Last Updated: Nov 14, 2024
Overview
Currently Auth0’s OpenID Connect Enterprise Connection is being used to integrate customers’ IdPs with Auth0.
During testing, when integrating with Okta and using OpenID Connect Enterprise Connection’s “back channel” connection type, “thin” id_tokens from Okta are being recieved(“thin” id_tokens are id_tokens with most of the claims stripped out). This is because according to OIDC specs, an IdP can return a “thin” id_token when both id_token and access_tokens are requested. The rationale is that the user would then call the userinfo endpoint to get the remaining claims. While “thin” id_tokens are technically part of the OIDC specs, many IdPs do not follow this pattern.
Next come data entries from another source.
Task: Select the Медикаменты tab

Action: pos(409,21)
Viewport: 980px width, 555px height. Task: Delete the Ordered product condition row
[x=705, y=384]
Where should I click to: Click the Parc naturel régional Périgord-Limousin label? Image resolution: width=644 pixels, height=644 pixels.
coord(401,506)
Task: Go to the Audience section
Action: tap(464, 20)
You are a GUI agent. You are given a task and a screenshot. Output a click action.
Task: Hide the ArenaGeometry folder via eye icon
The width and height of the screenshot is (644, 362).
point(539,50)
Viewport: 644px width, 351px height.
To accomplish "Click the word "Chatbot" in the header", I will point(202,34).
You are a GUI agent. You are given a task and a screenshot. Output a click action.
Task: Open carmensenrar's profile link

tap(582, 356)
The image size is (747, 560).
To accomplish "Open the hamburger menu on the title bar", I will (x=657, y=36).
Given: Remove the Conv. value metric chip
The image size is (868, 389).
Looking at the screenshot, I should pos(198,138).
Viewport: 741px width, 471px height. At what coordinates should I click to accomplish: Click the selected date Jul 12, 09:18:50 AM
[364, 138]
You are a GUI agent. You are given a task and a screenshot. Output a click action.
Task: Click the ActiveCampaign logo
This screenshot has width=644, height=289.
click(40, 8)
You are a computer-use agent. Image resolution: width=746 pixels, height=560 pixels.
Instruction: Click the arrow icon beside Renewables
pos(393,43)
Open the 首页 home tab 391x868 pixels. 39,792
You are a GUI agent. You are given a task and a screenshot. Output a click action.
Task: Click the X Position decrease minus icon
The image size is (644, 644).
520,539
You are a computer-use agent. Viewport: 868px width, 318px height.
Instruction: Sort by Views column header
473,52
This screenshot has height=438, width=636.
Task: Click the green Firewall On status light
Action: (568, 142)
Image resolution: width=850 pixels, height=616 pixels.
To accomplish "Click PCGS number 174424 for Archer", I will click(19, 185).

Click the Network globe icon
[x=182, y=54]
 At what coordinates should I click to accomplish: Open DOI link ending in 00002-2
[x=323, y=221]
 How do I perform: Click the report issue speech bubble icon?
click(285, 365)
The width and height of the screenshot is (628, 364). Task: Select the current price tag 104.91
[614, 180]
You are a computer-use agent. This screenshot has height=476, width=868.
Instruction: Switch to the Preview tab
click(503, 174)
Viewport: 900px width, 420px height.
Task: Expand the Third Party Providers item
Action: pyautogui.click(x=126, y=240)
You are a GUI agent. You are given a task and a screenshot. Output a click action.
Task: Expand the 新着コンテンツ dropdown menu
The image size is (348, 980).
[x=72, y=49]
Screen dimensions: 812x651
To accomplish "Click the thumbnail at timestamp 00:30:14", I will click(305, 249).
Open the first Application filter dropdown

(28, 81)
Since Auth0’s OpenID Connect Enterprise Connection does not call the userinfo endpoint on our behalf, this leads to inconsistencies in user attributes between IdPs that do send complete id_tokens vs IdPs that send “thin” id_tokens.
After testing it was decided to switch all of the OpenID Connect Enterprise Connections to “front channel” connection type to get around the “thin” id_token issue., This connection type only requests id_tokens, which now results in longer receiving “thin” id_tokens.
Applies To
- OIDC
- Enterprise Connection
Cause
Okta only returns a “thin” ID token when an access token is also requested, as per an Authorization Code flow. The intention is that the access token will be used to call Okta’s /userinfo endpoint to get the full “fat” ID token with all claims, including custom claims the IdP using Okta may have added.
For more information, see: Okta Groups or Attribute Missing from ID Token
Solution
Changing OIDC connection to front channel will change to using an implicit flow and the full ID token will be returned. This is is the simplest fix. However if the front channel solution is not preferred the back channel may be used to resolve the issue.
To use the back channel to resolve, a Custom OAuth2 connection can be created which will be able to call userinfo automatically after receiving the Okta tokens. This can then be used to map the full profile into Auth0 as required.
Additional information can be found here: Connect Apps to Generic OAuth2 Authorization Servers
Sample script:
function fetchUserProfile(accessToken, context, callback) {
request.get(
{
url: 'https://XXXX.okta.com/oauth2/v1/userinfo';,
headers: {
'Authorization': 'Bearer ' + accessToken,
}
},
(err, resp, body) => {
if (err) {
return callback(err);
}
if (resp.statusCode !== 200) {
return callback(new Error(body));
}
let bodyParsed;
try {
bodyParsed = JSON.parse(body);
} catch (jsonError) {
return callback(new Error(body));
}
const profile = {
user_id: bodyParsed.sub,
email: bodyParsed.email,
zoneinfo: bodyParsed.zoneinfo,
name: bodyParsed.name
};
callback(null, profile);
}
);
}
There are plans to enhance the OIDC connections to support calling userinfo for example, but the Expected Delivery Timeline is not available yet. We will keep you updated once further information is available.